They should have gone for good pr0n. Much nicer to keep dreaming about for months afterwards :)
OK, maybe not the S&M sort =>
It's Friday, your correspondent is back from summer holidays and it is therefore once again time to welcome you to On-Call, our regular reader-written tales of things that went bump when off-site. This week, reader “RP” tells us of the time he was asked to fix a server just as he was about to knock off for the day. And not any …
How poignant FFS!!! FO!!
How poignant is a sentence that asks nobody about a nothingness "at all"?
You ask: "Can the "they" in question have a partial realisation?"
Something of the order of a borked hard drive do you mean?
So how poignant is a borked hard drive about a non Christian episode of pagan misappropriation, on a scale of one to one hundred?
(Damn! Now I am wondering about Existentialism vs Nihilism. Fuck! I have managed to go through the whole week without any reference to that sop David Bowie. Shit!!!)
Bloody hell swearing, massed exclamations and two Paris dick-heads in one session!!!!!!! Time I went back to bed.

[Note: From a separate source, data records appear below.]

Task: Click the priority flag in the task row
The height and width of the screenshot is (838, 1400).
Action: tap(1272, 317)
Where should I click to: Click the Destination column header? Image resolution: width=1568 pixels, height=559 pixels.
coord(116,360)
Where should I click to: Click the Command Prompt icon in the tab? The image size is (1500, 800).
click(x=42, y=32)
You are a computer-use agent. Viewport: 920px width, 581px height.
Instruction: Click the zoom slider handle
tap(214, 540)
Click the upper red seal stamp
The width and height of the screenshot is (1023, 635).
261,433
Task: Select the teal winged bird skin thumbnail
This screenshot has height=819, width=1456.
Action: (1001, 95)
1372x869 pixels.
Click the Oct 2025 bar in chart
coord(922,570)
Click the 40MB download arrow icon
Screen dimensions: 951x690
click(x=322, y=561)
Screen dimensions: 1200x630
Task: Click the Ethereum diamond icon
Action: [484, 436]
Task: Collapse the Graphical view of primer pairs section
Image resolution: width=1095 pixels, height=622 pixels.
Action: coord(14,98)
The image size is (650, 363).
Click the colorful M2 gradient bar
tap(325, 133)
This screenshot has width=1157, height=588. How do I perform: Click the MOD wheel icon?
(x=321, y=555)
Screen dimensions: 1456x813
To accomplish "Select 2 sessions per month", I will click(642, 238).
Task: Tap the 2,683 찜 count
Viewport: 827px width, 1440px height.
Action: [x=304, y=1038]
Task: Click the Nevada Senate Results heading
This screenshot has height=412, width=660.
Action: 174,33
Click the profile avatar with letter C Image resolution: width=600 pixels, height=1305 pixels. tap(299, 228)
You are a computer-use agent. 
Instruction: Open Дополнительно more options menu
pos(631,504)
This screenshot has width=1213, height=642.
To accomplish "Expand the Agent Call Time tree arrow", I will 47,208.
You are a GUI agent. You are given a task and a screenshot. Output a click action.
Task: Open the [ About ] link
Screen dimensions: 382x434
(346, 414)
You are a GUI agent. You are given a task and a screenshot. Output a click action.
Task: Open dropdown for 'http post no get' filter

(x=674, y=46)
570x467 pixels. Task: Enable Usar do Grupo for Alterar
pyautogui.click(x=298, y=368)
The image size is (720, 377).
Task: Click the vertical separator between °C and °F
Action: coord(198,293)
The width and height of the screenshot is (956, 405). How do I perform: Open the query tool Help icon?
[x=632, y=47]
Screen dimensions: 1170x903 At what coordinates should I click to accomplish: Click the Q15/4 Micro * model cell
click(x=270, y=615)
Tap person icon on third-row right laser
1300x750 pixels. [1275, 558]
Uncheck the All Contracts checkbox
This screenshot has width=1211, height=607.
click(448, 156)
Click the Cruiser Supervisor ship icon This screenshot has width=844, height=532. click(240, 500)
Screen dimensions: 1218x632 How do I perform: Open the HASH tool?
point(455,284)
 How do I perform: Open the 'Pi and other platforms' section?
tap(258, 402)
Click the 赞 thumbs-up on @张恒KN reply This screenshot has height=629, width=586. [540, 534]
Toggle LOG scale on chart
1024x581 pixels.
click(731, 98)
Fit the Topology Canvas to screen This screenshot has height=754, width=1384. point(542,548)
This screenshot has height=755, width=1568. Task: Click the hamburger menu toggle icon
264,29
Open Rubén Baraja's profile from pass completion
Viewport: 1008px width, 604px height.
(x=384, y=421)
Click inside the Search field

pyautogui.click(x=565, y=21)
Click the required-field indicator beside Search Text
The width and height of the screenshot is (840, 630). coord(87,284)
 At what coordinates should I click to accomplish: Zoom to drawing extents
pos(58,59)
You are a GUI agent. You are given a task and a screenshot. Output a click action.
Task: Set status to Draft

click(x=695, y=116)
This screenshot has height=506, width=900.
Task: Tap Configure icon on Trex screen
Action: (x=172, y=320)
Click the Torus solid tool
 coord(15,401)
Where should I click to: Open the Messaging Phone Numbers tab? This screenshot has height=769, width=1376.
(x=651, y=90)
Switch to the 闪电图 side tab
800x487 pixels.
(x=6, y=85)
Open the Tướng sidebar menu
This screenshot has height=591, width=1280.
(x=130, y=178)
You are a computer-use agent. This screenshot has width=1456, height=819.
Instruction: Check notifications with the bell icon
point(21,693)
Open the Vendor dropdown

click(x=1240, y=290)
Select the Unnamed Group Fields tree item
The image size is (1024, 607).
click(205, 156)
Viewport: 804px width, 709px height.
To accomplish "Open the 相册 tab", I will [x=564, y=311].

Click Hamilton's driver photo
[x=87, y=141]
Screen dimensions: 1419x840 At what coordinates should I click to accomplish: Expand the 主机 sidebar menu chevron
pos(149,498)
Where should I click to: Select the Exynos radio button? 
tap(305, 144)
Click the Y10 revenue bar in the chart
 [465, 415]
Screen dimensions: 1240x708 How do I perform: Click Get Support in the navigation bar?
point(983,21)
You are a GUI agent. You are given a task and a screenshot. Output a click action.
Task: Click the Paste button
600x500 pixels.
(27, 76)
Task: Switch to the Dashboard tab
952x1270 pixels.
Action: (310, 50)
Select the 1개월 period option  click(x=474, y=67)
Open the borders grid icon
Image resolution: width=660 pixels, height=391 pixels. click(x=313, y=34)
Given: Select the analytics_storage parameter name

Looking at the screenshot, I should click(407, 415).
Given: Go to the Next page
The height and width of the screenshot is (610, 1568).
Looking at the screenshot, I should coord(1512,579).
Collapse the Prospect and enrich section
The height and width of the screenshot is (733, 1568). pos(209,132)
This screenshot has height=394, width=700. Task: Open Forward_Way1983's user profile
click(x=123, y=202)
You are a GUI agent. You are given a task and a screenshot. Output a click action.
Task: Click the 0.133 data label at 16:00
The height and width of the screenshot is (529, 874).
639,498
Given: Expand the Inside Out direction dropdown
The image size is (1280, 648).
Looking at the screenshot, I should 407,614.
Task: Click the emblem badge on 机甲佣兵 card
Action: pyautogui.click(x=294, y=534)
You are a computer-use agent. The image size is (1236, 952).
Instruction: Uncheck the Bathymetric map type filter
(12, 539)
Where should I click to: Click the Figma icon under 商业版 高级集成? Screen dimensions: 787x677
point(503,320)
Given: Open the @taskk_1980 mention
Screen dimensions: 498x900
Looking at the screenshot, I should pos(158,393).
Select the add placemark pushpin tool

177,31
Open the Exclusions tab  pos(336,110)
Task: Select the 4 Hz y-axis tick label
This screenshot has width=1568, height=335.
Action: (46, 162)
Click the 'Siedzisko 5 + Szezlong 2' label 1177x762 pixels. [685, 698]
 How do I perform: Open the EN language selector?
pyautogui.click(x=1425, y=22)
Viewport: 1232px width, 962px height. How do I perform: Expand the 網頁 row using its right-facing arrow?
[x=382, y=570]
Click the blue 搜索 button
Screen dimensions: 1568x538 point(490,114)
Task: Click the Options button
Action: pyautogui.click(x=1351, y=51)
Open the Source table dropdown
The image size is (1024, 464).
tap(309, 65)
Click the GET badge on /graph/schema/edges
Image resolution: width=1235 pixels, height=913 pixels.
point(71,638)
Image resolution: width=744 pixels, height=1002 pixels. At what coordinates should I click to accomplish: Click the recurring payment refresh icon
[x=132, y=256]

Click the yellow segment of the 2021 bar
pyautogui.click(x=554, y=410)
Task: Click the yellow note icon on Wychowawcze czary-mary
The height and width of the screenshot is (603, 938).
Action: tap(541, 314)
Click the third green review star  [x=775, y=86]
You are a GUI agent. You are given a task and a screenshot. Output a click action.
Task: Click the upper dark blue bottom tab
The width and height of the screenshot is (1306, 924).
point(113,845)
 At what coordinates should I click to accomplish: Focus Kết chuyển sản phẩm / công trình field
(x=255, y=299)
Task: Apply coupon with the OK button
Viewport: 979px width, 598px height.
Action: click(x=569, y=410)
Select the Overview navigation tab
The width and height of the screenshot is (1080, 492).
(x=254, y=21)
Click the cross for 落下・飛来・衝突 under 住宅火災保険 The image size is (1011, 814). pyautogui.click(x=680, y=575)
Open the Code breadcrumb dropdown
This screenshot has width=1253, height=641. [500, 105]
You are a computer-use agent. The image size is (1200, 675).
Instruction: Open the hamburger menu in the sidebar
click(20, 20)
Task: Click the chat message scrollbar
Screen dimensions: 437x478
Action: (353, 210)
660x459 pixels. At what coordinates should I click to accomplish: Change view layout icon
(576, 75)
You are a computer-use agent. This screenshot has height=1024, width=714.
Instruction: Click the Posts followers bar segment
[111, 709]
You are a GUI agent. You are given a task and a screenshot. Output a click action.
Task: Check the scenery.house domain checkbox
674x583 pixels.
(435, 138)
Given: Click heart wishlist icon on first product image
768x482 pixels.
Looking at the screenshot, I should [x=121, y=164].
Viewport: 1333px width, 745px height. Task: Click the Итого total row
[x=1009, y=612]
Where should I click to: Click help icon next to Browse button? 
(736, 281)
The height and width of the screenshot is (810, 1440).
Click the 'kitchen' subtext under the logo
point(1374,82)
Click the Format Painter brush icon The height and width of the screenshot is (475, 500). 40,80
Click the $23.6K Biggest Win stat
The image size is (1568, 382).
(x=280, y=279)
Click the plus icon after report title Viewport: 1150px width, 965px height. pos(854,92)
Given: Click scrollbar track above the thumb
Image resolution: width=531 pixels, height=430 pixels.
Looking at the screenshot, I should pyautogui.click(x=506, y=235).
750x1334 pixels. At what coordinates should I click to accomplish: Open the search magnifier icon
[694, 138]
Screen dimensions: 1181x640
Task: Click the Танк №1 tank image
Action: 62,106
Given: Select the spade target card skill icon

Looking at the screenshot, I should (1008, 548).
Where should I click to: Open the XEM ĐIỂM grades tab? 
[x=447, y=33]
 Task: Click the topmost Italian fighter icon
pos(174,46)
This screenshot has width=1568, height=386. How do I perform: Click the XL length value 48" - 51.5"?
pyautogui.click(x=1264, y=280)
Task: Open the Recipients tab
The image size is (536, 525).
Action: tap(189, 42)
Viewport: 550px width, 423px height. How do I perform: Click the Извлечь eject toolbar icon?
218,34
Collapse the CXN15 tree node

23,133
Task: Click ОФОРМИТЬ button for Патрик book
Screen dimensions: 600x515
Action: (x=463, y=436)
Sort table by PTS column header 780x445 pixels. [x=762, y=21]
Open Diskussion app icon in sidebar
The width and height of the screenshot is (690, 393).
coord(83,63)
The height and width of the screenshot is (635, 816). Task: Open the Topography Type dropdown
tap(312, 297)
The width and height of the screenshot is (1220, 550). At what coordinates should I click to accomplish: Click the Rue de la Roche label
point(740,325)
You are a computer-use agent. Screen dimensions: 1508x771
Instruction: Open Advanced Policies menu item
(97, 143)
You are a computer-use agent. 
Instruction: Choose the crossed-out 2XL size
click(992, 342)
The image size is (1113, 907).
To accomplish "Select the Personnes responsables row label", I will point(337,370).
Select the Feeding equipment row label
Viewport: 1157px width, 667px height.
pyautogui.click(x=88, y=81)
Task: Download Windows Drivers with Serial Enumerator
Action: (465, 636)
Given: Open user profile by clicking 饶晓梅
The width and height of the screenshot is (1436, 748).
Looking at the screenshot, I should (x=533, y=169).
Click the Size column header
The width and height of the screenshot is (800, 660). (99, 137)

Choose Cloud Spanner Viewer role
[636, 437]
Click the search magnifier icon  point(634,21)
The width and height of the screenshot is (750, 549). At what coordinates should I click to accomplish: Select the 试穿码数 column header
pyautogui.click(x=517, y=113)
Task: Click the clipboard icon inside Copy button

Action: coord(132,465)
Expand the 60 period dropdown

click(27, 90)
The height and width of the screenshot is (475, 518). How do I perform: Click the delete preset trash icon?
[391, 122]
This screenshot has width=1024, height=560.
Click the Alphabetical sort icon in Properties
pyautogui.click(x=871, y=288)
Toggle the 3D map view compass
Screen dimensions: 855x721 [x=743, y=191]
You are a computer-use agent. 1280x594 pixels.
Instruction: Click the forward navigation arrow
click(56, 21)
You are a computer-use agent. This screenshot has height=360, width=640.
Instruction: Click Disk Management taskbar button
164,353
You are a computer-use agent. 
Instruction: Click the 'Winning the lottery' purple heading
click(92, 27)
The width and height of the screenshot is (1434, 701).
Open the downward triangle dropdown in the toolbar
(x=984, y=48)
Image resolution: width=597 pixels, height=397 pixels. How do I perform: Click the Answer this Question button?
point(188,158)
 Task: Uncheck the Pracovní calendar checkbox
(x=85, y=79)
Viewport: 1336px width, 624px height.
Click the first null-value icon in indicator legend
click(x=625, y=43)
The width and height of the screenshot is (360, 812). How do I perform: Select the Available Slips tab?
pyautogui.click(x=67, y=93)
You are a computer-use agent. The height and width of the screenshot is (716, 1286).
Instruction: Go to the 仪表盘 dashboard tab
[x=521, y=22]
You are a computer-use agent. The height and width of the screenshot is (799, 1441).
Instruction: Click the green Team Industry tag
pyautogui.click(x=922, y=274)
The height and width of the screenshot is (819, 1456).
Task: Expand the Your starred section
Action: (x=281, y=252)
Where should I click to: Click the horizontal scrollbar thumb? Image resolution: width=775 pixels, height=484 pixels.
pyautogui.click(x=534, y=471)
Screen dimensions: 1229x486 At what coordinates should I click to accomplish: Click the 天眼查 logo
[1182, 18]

Fixing stuff at day's end is risky. I have a personal rule never to push source to the repository after 3pm unless it's to my own branch. Working for several years with Americans on the same team taught me that 'push and go home' was a bad idea. Now I always give myself a couple of hours to deal with issues.
CI servers help but they don't always catch everything. Especially if (as so often seems to be the case) you're working on a legacy project with minimal to no unit tests.
And of course with legacy apps you're nearly always working where there is poor unit test coverage. You wouldn't be working there if it was well covered :-/
My motto is never to push out anything on a Thursday or Friday, especially patches or the such to servers. Or do last-minute "adjusting" at COB... that will come back to haunt you big-time!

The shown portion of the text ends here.